Put the lines of the records, from the line containing "377x275 pixels. How" through the line containing "Looking at the screenshot, I should tap(185, 71).", into a numbered list, skipping blank lines. Leave the pictures out of the list.
─── RECORDS SUPPLIED
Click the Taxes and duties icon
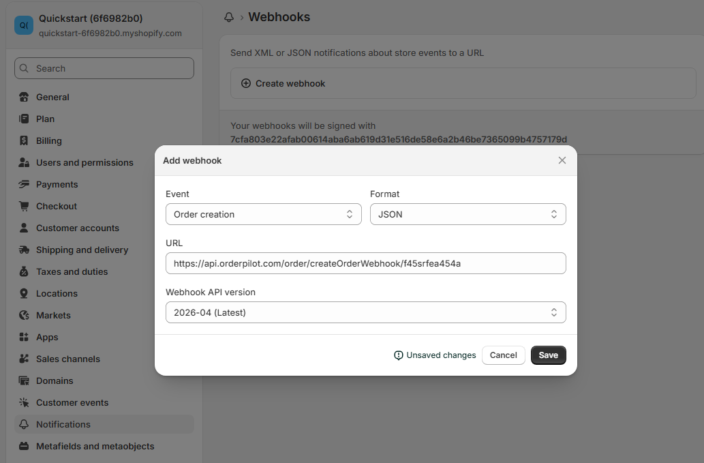Screen dimensions: 704x463 [24, 271]
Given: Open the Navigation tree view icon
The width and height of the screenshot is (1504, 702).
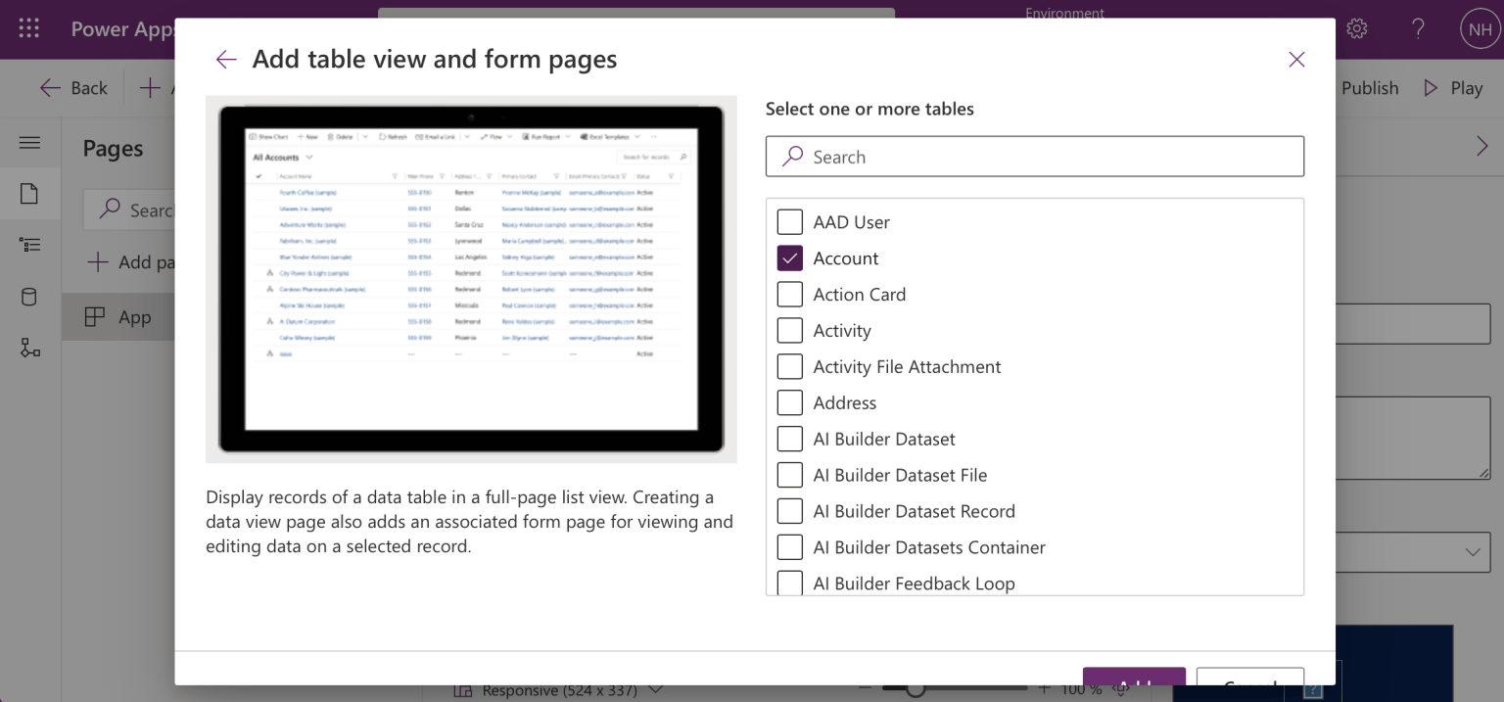Looking at the screenshot, I should point(29,245).
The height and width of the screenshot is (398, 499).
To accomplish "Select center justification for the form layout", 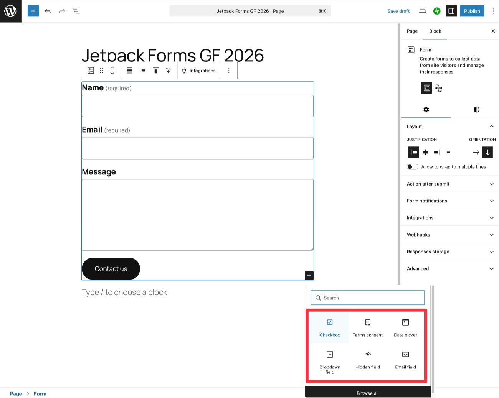I will [425, 152].
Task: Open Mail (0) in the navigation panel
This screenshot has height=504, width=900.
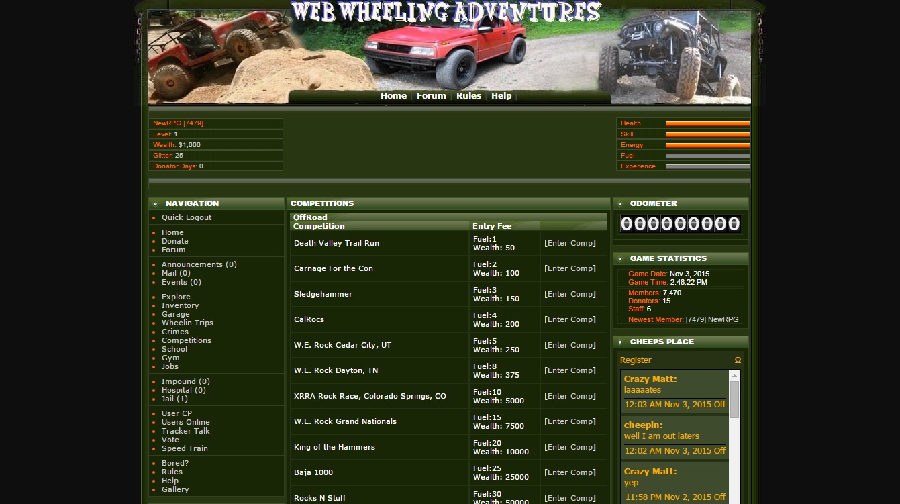Action: click(x=176, y=273)
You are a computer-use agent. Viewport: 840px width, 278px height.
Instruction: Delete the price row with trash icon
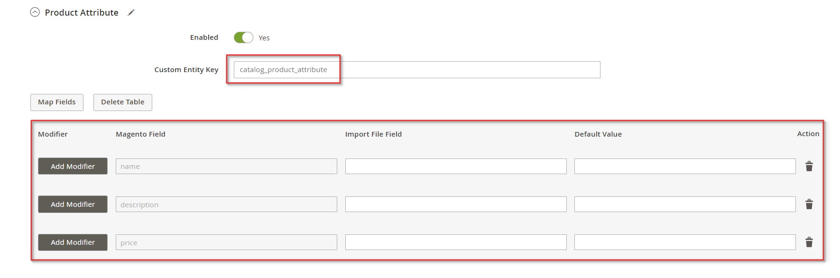pos(809,242)

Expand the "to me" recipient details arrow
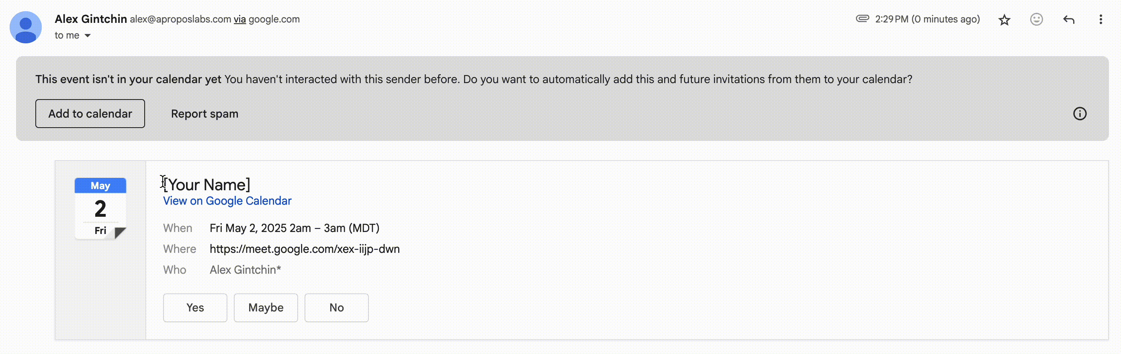[x=87, y=36]
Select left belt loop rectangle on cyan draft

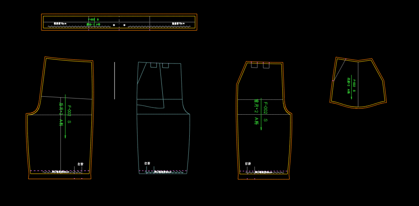click(153, 65)
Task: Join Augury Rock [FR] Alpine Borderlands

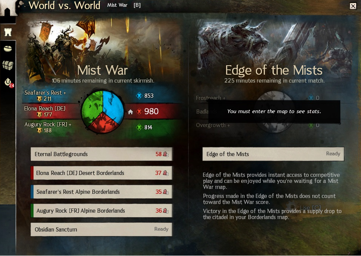Action: [x=101, y=211]
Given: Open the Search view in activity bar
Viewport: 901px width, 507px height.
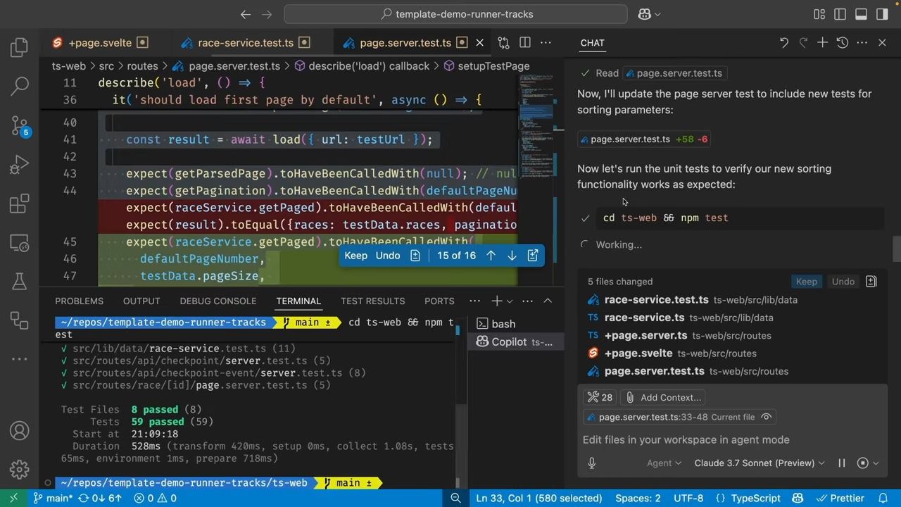Looking at the screenshot, I should [x=19, y=86].
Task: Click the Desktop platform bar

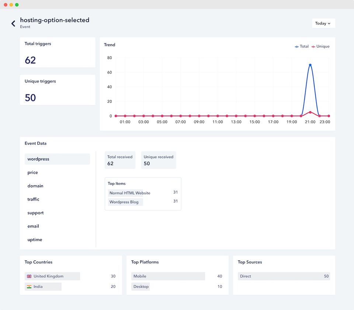Action: click(140, 286)
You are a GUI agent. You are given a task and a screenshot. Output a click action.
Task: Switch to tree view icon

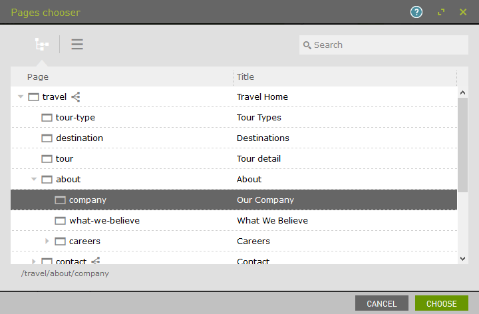[42, 45]
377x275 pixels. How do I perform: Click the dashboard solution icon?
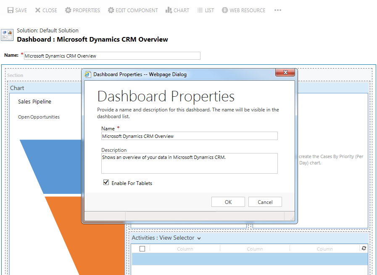[7, 34]
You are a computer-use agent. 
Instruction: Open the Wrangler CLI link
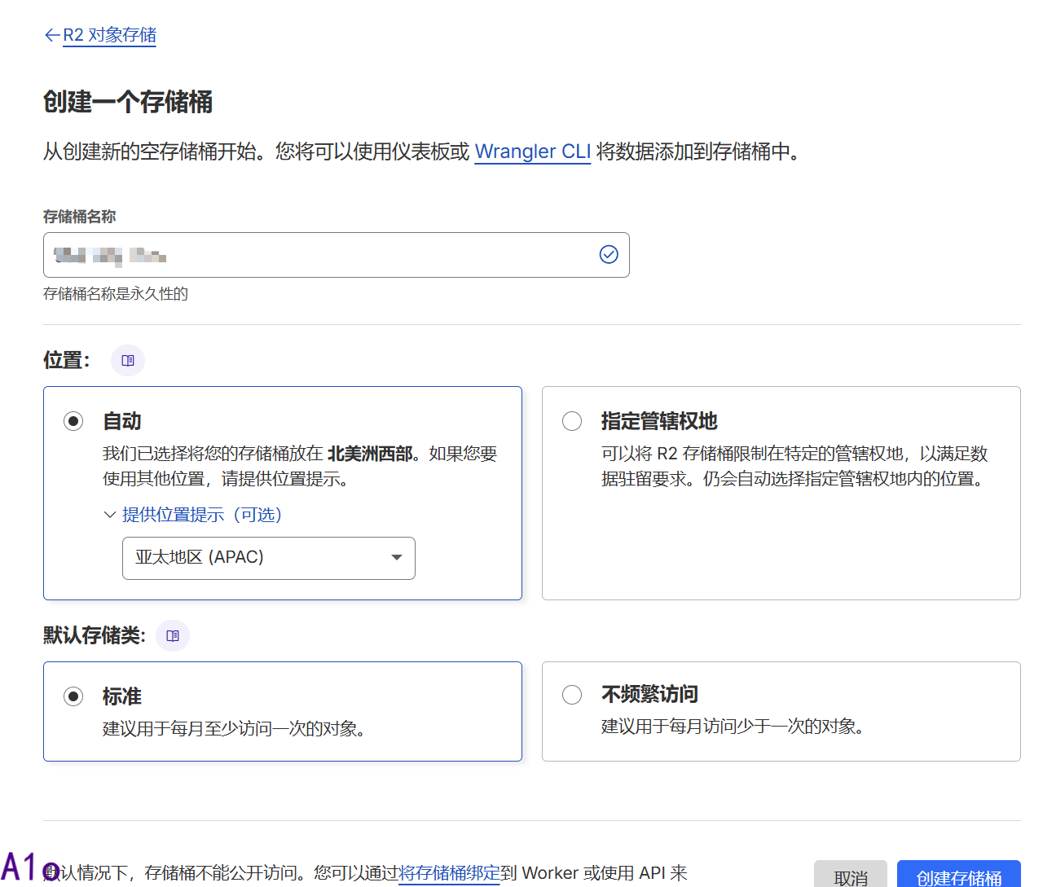[x=532, y=151]
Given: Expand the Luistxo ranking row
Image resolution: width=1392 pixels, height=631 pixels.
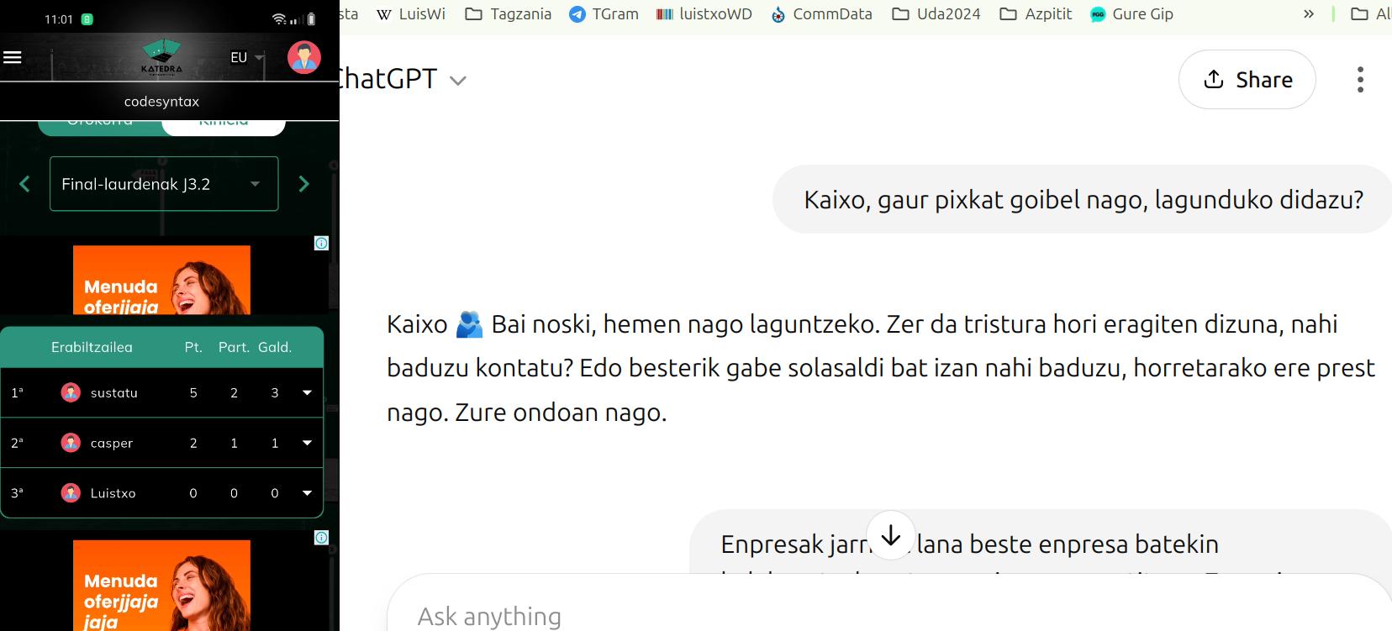Looking at the screenshot, I should pos(307,493).
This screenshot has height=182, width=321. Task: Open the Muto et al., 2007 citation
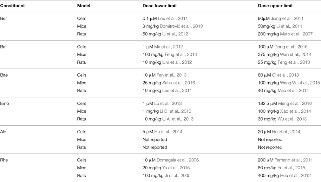click(296, 34)
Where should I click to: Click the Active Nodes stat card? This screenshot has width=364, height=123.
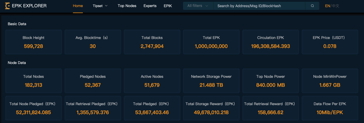(152, 81)
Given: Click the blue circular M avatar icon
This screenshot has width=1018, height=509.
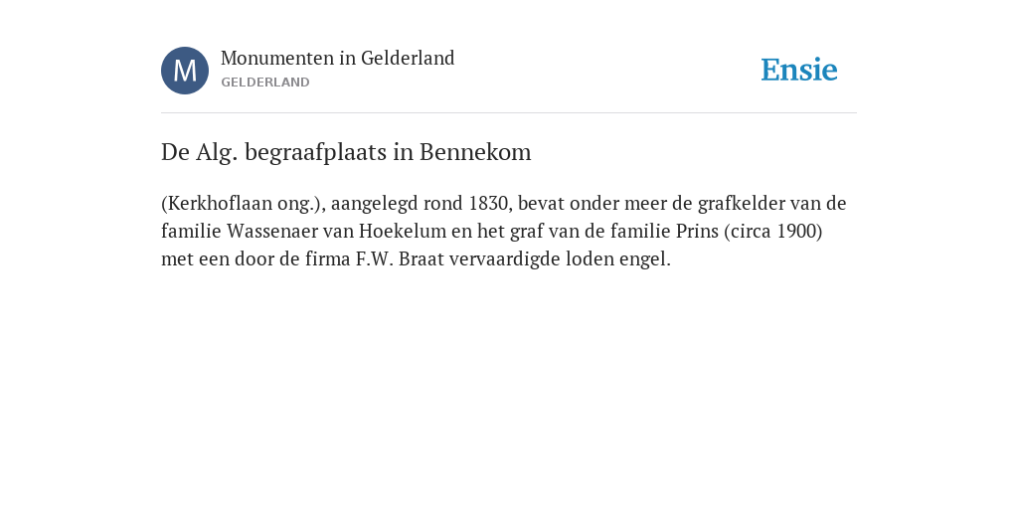Looking at the screenshot, I should tap(185, 71).
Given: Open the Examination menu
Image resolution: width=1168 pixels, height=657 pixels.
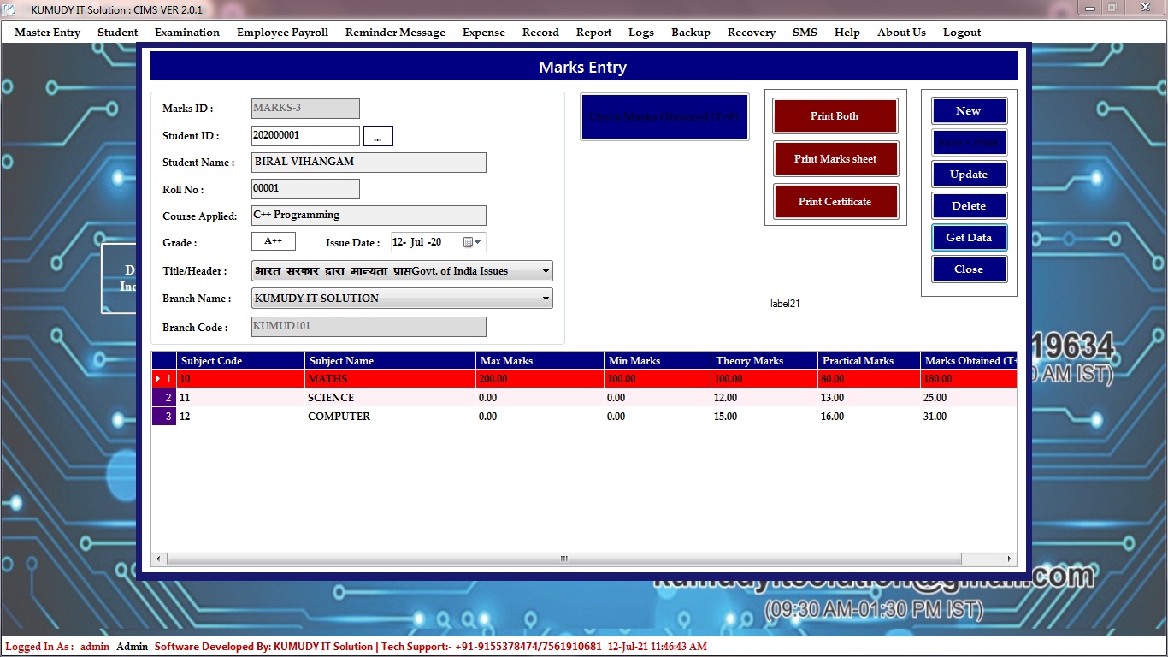Looking at the screenshot, I should (x=187, y=33).
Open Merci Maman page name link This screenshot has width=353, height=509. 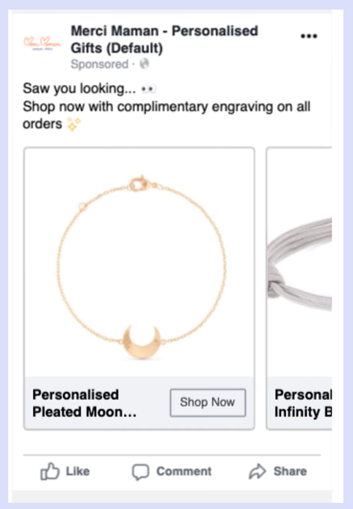coord(165,39)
──────
FINISHED TASK:
1. 377x275 pixels. How do I perform: Click the dashboard solution icon?
2. [7, 34]
3. You are a computer-use agent. 
4. Instruction: Open the Wrangler CLI link
5. [x=532, y=151]
6. Given: Expand the Luistxo ranking row
7. Image resolution: width=1392 pixels, height=631 pixels.
8. Looking at the screenshot, I should pos(307,493).
9. This screenshot has height=182, width=321. Task: Open the Muto et al., 2007 citation
10. click(296, 34)
11. Where should I click to: Click the Active Nodes stat card? This screenshot has width=364, height=123.
12. (152, 81)
13. Given: Click the blue circular M avatar icon
14. This screenshot has width=1018, height=509.
15. Looking at the screenshot, I should tap(185, 71).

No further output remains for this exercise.